Electrical Discharge Machining Promises High-quality, Lower-cost Substrates
Our community prides itself on its cutting-edge technologies. However, we are also dependent on a tool that has been refined and adapted over hundreds of years – the wire saw.
This piece of machinery is used by substrate manufacturers to cut thin slices of material from GaAs, InP and SiC boules, and offers a combination of simplicity, speed and effectiveness. However, sawing has some drawbacks: it wastes material and creates microcracks in these brittle semiconductors that can only be removed with additional processing.
Fortunately, these weaknesses can be addressed with wire electrical discharge machining (WEDM), a well established technique that has recently been applied to semiconductor machining through our efforts at the University of Utah.
This non-contact process begins by bringing a wire held at several hundred volts into close proximity with the boule. Arcing occurs when this gap falls to just a few microns. This transfers energy from the wire to a small region of the boule, which then undergoes local heating and evaporation. A small cut is created in the boule, which can be deepened by repeating the arcing process to eventually produce a thin, circular slice of material.
The distance between the wire and the boule must be controlled precisely. Short circuits can occur when the boule and the wire get too close together, but if they are too far apart the processing speed plummets. Fortunately, the gap can be monitored by the WEDM s operating voltage. A fall in voltage reveals that the wire is too near to the boule and the cutting speed must be reduced to increase the separation distance. Similarly, a rising voltage indicates that the wire is too far from the boule and a faster cutting speed is needed.
Dielectrics, such as deionized water or oil, are directed into the gap between the wire and the boule. This increases the strength of the electric field that is produced by the wire, leading to improved focusing of the electrical discharge. The liquid also helps to carry away the molten material that is generated during the cutting process.
Any substrate manufacturer considering a switch from wire saws to WEDM will want to process material quickly, without compromising quality. The maximum cutting speed depends on the material that is being processed and it is possible to speed up the procedure by increasing the discharge energy – which is governed by the voltage across the gap, the discharge current and the timing of the electrical pulses. However, microcracks start to appear when the energy is too high, because material is removed by thermal shocks rather than by melting. With germanium we have concluded that electrical discharge energies of less than 0.111 mJ are needed to prevent microcracks from forming.
The boule s electrical conductivity profoundly affects the WEDM processing speeds. High resistances reduce current flow between the wire and the boule, decrease the energy of the pulses that are used to melt the semiconductor and ultimately slow down the procedure. Processing material with a resistivity of 0.01 Ω cm, such as germanium doped to 1 × 1018 cm–3, is relatively easy. However, slow machining rates are inevitable at resistivities of 1 Ω cm.

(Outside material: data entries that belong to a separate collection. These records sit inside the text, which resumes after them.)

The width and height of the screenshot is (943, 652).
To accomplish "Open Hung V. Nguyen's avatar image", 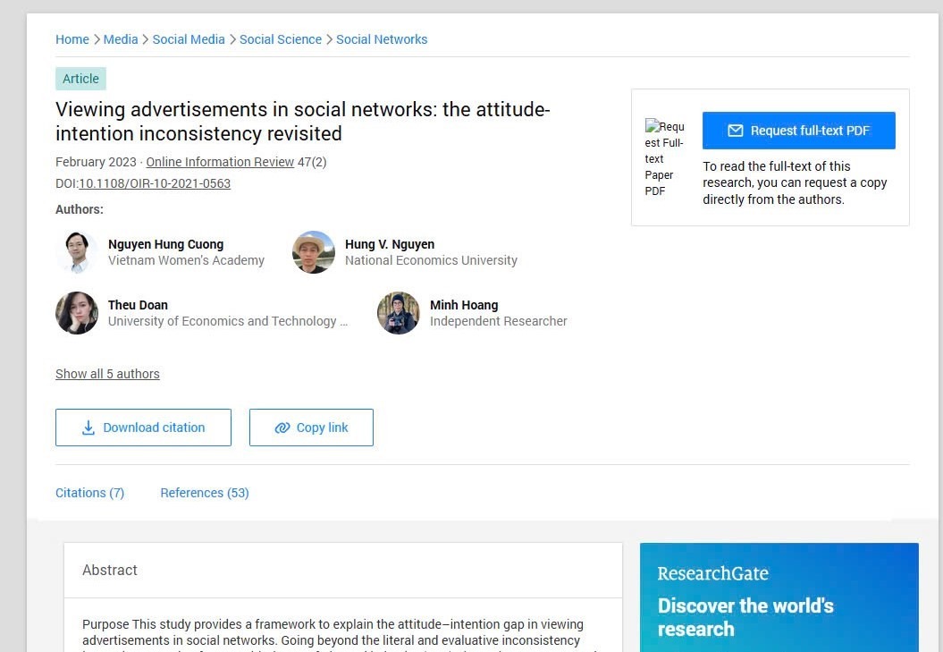I will 314,252.
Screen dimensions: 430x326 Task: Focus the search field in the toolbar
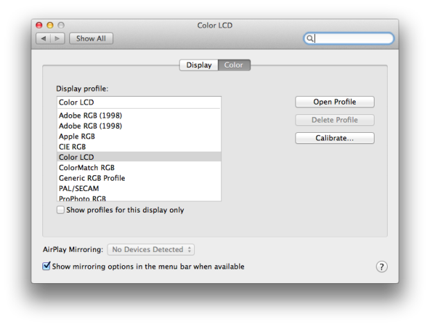pos(349,38)
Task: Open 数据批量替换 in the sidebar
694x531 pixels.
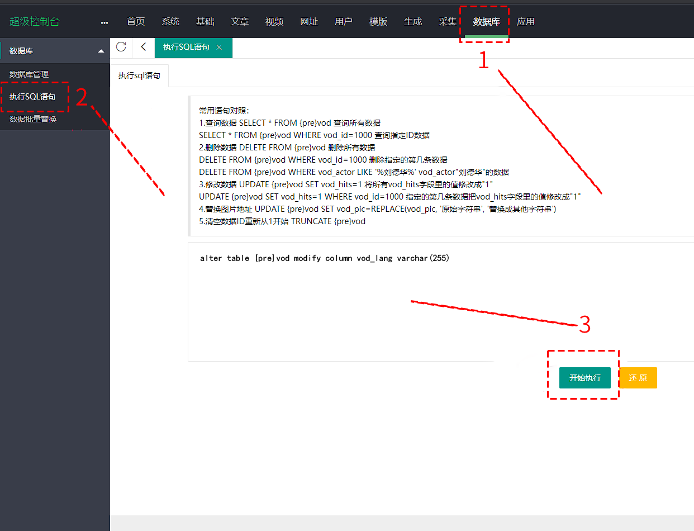Action: click(33, 119)
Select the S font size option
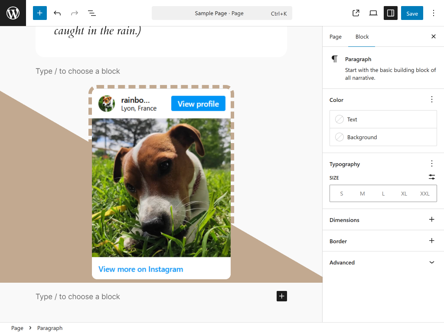Viewport: 444px width, 333px height. point(342,193)
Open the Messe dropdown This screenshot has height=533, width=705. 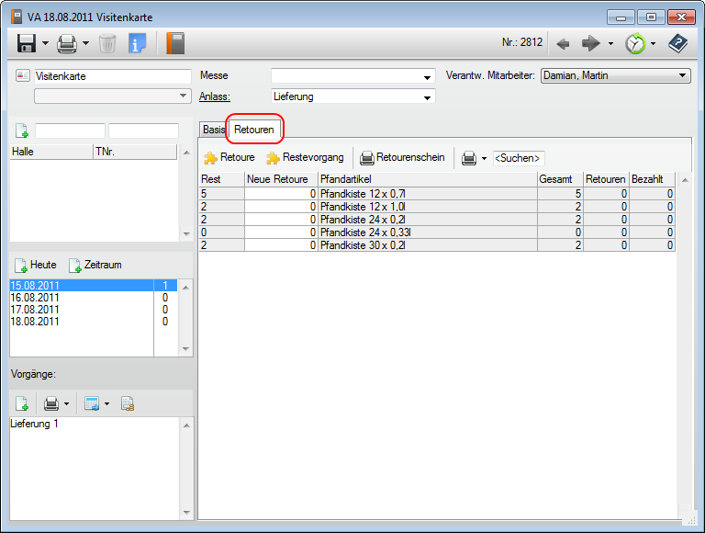pos(427,76)
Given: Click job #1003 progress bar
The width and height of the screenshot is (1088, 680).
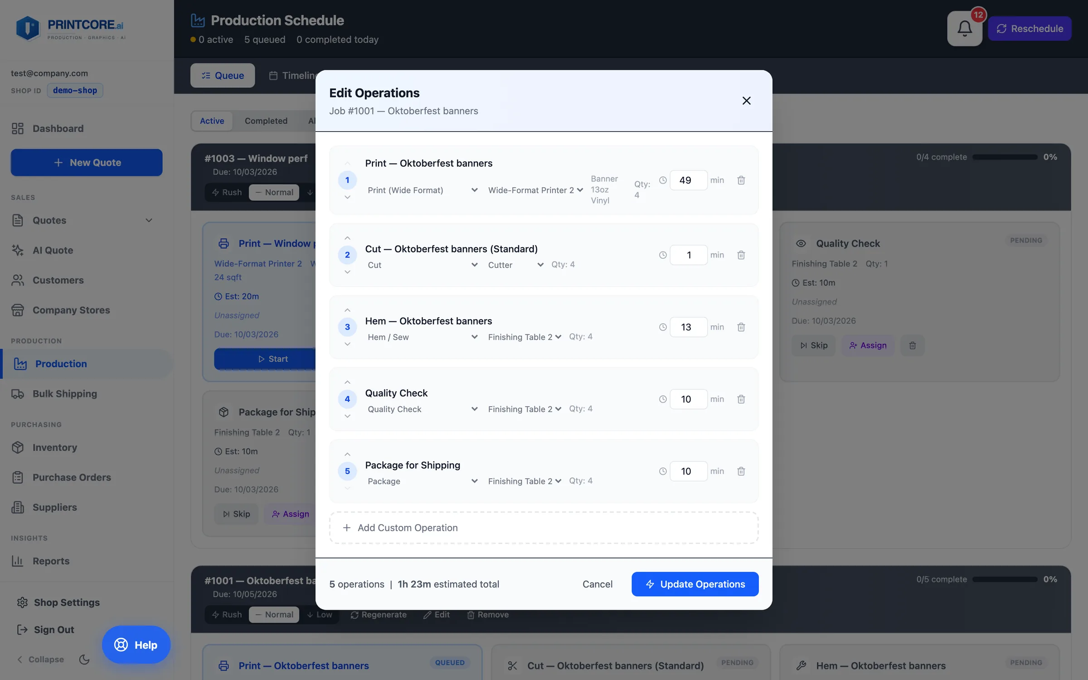Looking at the screenshot, I should (x=1005, y=157).
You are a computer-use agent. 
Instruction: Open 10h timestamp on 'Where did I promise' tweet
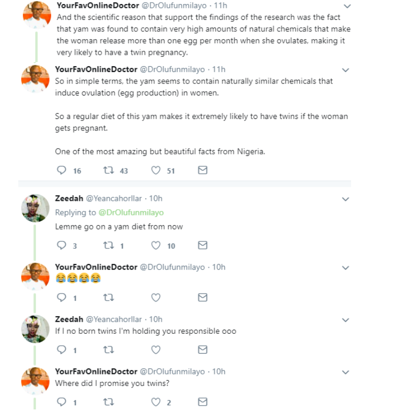pos(218,371)
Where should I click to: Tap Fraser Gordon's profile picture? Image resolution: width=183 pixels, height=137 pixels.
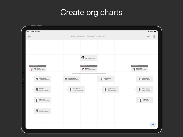point(140,79)
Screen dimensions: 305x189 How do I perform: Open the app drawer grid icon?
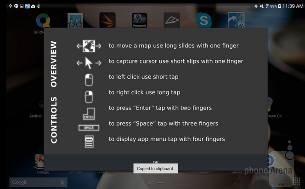[296, 181]
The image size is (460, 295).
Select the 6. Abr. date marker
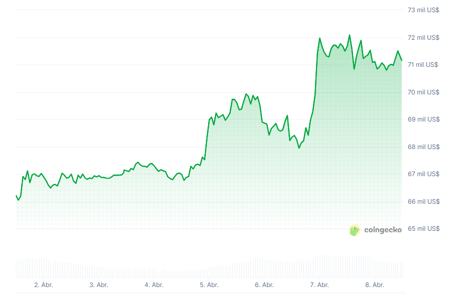[x=264, y=285]
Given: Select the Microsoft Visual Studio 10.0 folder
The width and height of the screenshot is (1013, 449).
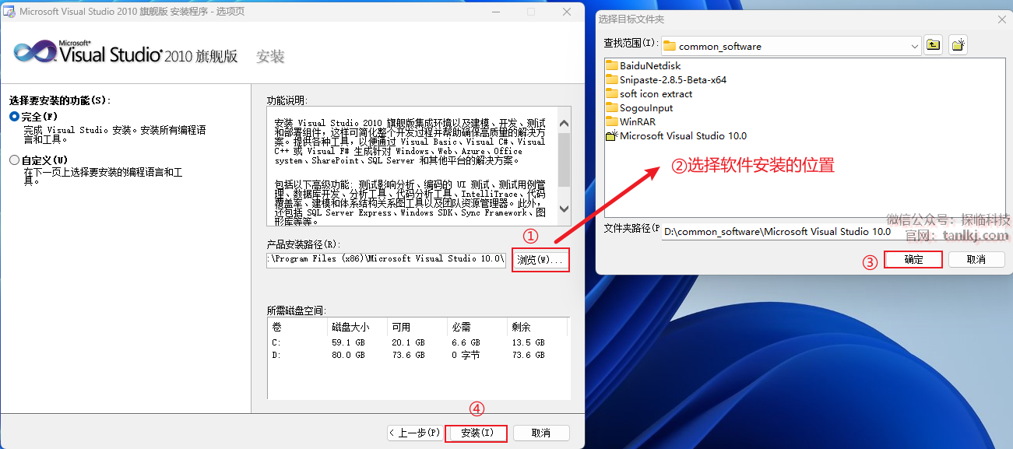Looking at the screenshot, I should (682, 136).
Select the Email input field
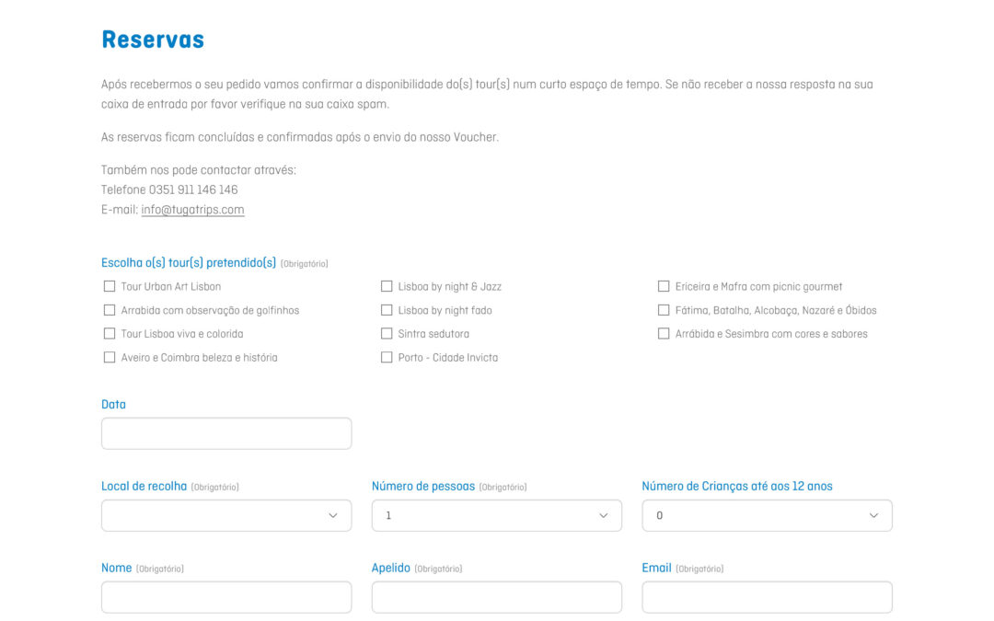This screenshot has width=994, height=621. (x=767, y=597)
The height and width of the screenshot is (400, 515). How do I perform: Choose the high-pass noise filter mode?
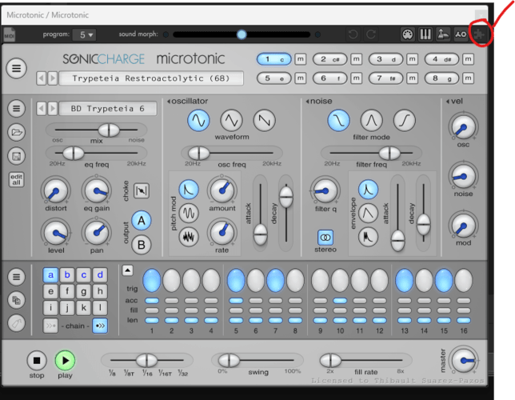coord(404,120)
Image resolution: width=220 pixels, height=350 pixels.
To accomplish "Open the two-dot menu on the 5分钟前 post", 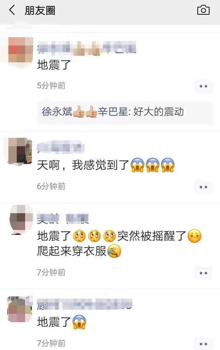I will [203, 86].
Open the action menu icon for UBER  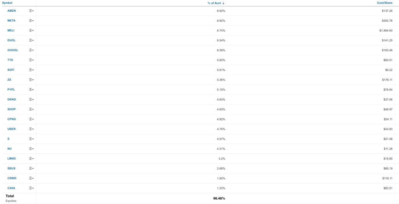tap(32, 129)
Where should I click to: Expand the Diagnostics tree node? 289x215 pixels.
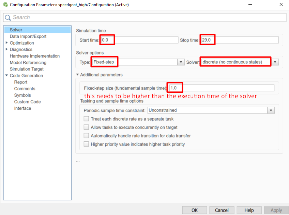(x=7, y=49)
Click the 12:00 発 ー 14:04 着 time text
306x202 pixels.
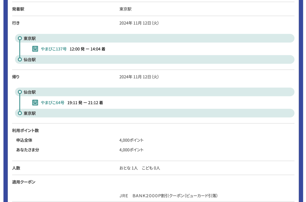pos(87,49)
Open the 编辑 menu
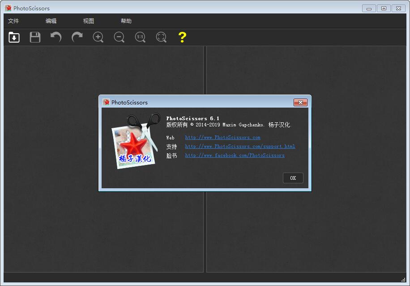 51,21
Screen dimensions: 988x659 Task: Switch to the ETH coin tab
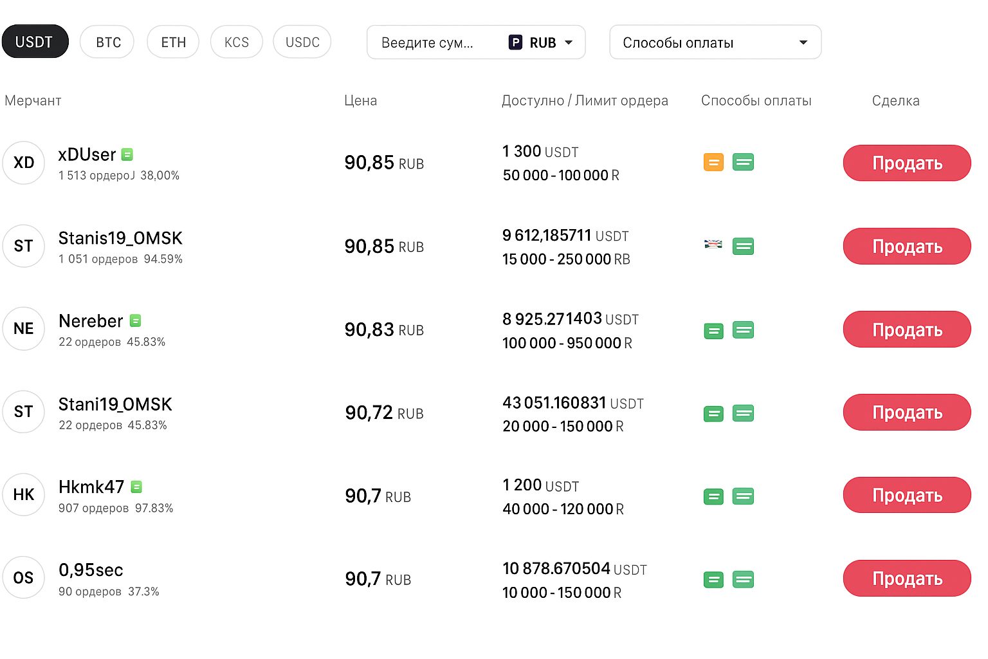(x=173, y=42)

At 20 Ω cm, which is found in optical-grade undoped germanium that is used for infrared diffraction gratings, cutting speeds are incredibly slow, but we are aiming to address this with a high-voltage pulse generator.
Current flow is also limited by the contact resistance between the semiconductor and the metallic contacts that close the electrical loop. Adding metallic coatings on the semiconductor surface can cut contact resistance and lead to faster machining.
One of WEDM s strengths over wafer sawing is more-efficient material usage. This is seen in a reduction of the kerf – the width of material that is lost during a single cut. Wafer sawing produces 200–250 m kerfs, which are more than twice as wide as the narrowest kerfs produced with our WEDM processes for germanium. With WEDM, the kerf width depends on the diameter of the wire and the discharge energy. We have produced 138, 118 and 94 µm kerfs with 0.111 mJ pulses and 100, 75 and 50 µm diameter wires, respectively (figure 1). This kerf width equates to 24–32% material wastage for germanium substrate processing, compared with 40–45% for wire sawing. Thinner wafers will benefit even more, allowing WEDM to lead to greater cost savings.
WEDM has a downside – it coats substrates with a thin "recast" layer that contains material from the boule, wire and dielectric (figure 2). This layer needs to be removed before subsequent wafer processing, and can be etched away with acids. We have found that the recast layer on germanium is 7–8 µm thick and it can be etched away in 10 s with a mixture of 60% acetic, 25% nitric and 15% hydrofluoric acid.
Another application for WEDM is boule shaping. This includes machining of the substrate reference flat, which involves the removal of extraneous material as large pieces. The surplus material, which is estimated to be 13–15% of the boule, can be put into the melt after it is etched clean.
The standard boule-shaping technique – cylindrical grinding – is inferior to WEDM because it produces deep microcracks in the material. Grinding is also less efficient because it generates dust that is contaminated with abrasives from the grinding wheel and coolant. Recovering the precious semiconductor from this slurry is far from easy.
The versatility of WEDM enables it to be applied to post-growth processing, such as the dicing of individual devices from a wafer. Traditional machining methods struggle to process thick wafers and complex shapes, but WEDM can perform free-form dicing of any shape. Unlike laser machining, WEDM can handle a variety of wafer thicknesses without compromising the edge s shape or its quality.
D Rakwal et al. 2008 Journal of Materials Processing Technology doi:10.1016/j.jmatprotec.2008.08.027.